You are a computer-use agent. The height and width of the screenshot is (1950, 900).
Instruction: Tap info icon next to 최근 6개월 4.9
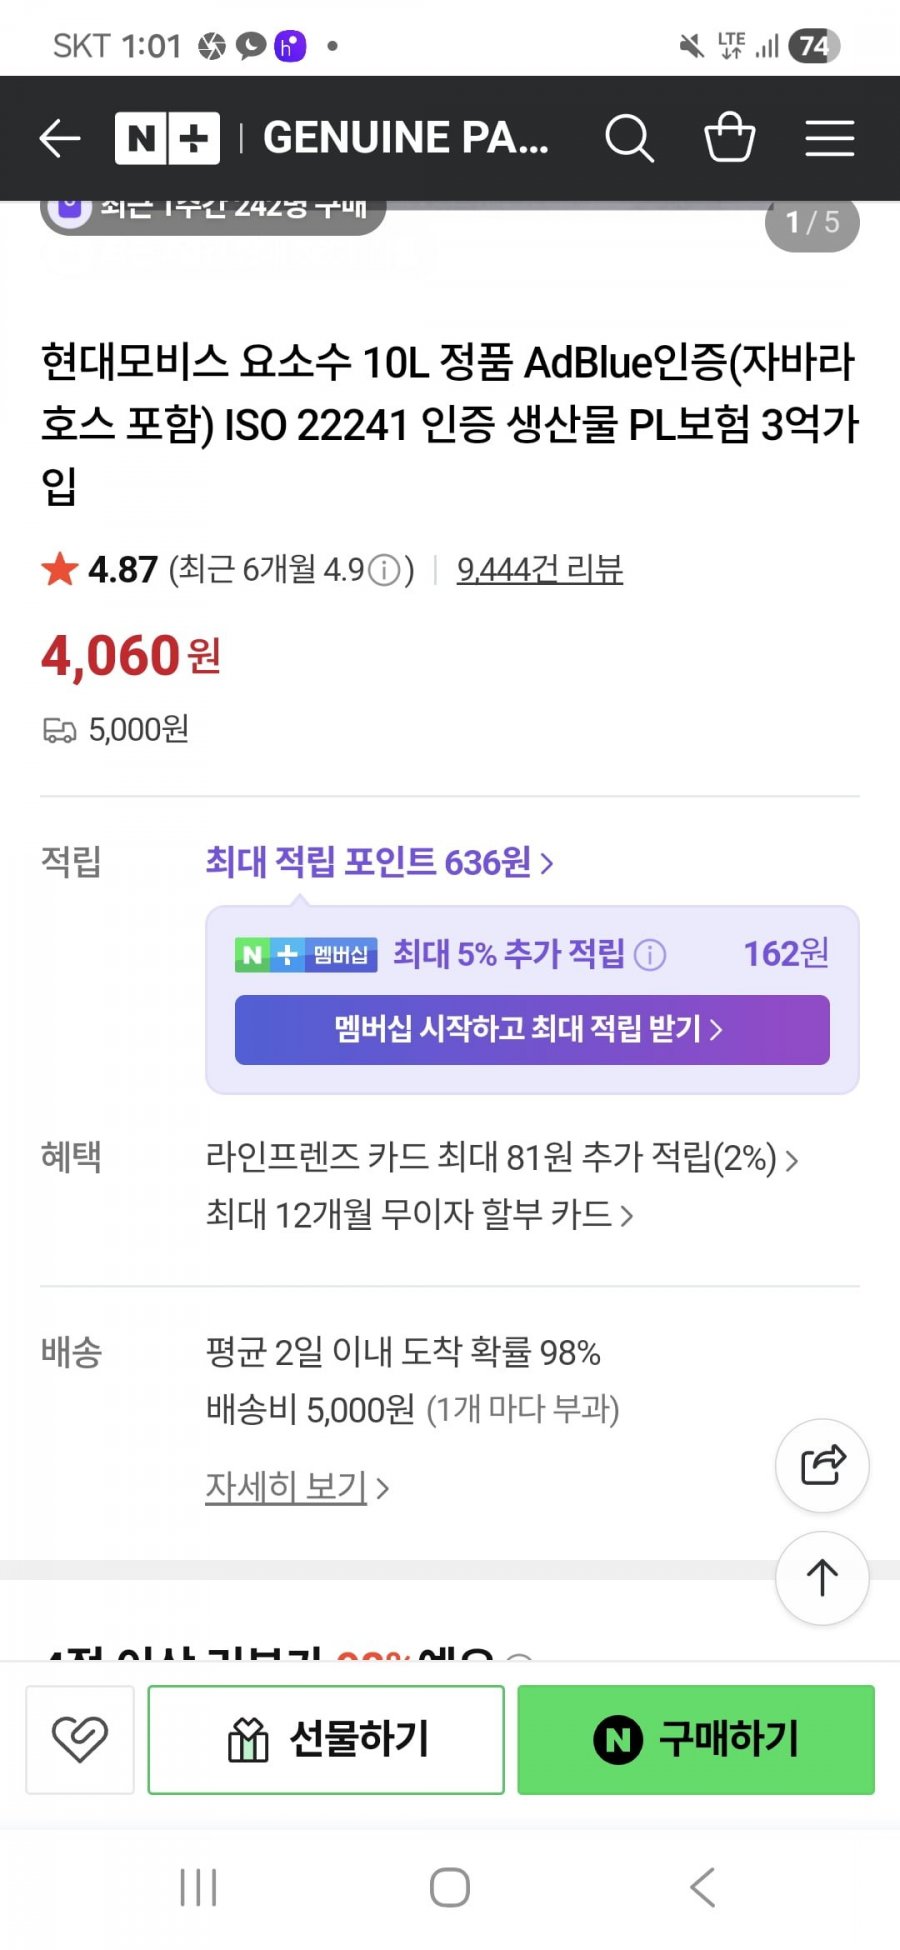[384, 570]
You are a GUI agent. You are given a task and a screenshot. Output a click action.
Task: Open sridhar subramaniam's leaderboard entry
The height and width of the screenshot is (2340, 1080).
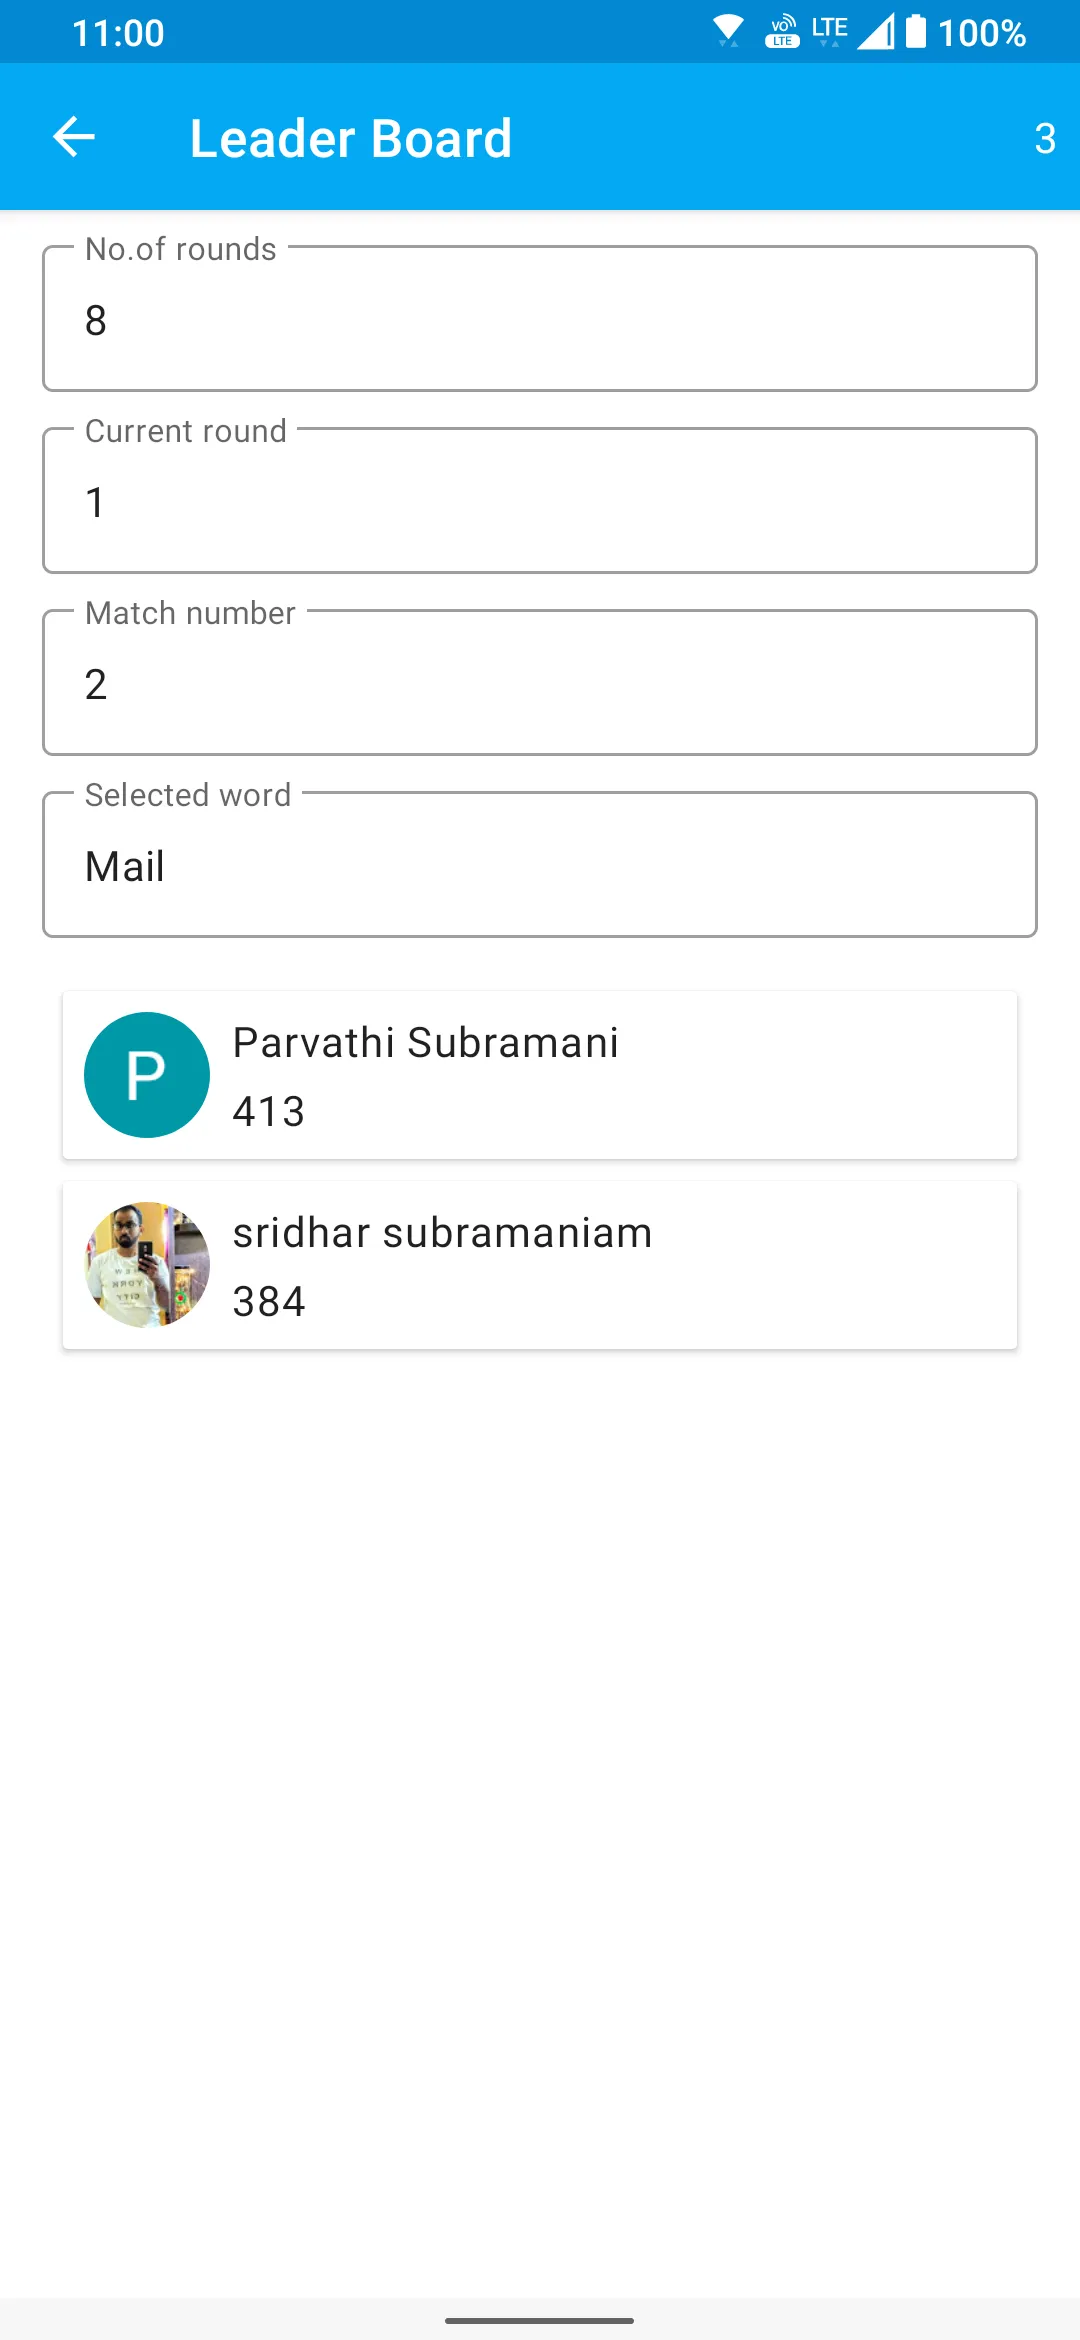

• Try it
Do not include pictures. Copy only the lines running from the line with "Instruction: Tap info icon next to 최근 6개월 4.9" through the last line of the records, exactly as they appear.

• Written response
Instruction: Tap info icon next to 최근 6개월 4.9
[384, 570]
You are a GUI agent. You are given a task and a screenshot. Output a click action.
Task: Open sridhar subramaniam's leaderboard entry
The height and width of the screenshot is (2340, 1080).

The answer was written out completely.